White Wood Aster (Eurybia divaricata)
Drummond’s aster (S. drummondii)
Plant breeders have developed many popular aster cultivars suitable for the home landscape. The Garden completed “A Comparative Study of Cultivated Asters,” published in 2013 based on a six-year evaluation of 119 different asters. Some of the highly rated cultivars in the evaluation include ‘Jindai’ Tatarian aster, ‘Snow Flurry’ white heath aster, ‘Raydon’s Favorite’ aromatic aster, ‘Eastern Star’ white wood aster, ‘Kylie’ aster, a hybrid of New England aster and heath aster, and ‘Doktor Otto Petschek’ Italian aster.
'Doktor Otto Petschek' Italian aster
'Snow Flurry' White heath aster
Pests and Diseases
Asters may be affected by verticillium wilt (a fungus in the soil), gray mold, powdery mildew, rusts, white smut, aster yellows, and many fungal leaf spots and stem cankers. They are also prone to rosy blister gall, aphids, mites, slugs and nematodes. Chrysanthemum lace bug is a new pest that sucks nutrients from aster foliage, leaving it mottled and sickly. Rabbits may browse the plants.

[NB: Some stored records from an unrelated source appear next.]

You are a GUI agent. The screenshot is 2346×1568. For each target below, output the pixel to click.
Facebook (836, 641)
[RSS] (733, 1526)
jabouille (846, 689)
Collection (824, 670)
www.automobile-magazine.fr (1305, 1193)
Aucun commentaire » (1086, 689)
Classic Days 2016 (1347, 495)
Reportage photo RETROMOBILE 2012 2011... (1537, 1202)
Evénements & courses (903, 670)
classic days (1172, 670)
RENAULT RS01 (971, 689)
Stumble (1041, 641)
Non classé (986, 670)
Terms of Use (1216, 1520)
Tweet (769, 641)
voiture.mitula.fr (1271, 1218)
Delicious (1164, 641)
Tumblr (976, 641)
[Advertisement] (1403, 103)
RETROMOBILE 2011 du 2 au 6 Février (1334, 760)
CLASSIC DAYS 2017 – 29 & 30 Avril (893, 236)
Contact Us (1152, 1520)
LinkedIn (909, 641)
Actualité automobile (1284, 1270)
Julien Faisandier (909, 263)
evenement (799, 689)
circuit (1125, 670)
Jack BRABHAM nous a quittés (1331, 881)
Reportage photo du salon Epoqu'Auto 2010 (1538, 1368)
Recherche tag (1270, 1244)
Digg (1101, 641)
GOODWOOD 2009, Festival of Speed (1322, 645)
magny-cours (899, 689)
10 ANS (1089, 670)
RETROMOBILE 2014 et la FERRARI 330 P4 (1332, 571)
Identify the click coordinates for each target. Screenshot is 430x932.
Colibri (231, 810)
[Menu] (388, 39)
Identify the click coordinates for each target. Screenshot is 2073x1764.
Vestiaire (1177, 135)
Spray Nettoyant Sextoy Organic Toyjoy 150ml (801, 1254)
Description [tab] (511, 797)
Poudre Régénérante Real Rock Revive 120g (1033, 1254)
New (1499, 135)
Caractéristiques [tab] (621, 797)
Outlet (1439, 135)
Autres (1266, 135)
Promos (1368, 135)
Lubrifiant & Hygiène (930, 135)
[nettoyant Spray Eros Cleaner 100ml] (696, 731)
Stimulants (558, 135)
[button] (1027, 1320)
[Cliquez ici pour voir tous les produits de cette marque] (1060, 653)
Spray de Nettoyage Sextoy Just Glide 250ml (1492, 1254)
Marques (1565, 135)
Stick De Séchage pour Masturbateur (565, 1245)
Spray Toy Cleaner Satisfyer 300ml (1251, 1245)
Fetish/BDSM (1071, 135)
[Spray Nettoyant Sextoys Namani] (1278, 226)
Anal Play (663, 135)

Asters provide nectar, pollen and foliage for several native insects. Some of the pollinators and nectar-seekers visiting aster flowers include long- and short-tongued bees, honeybees, bumblebees, bee flies and butterflies. The plant serves as a host for several species of moths. Silvery Checkerspot butterflies lay their eggs on Aromatic Aster (Symphyotrichum oblongifolium), and Pearl Crescent butterflies lay eggs on Big-Leaved Aster (Eurybia macrophylla), both native Illinois asters. Asters also provide nectar for migrating monarch butterflies.
Asters can be massed together for a show-stopping display in September. The native species work well in naturalized or native gardens. Pair attractive cultivars with other late-blooming perennials such as sedum, heliopsis, helianthus, butterfly bush and ornamental and native grasses such as little bluestem, big bluestem and prairie dropseed.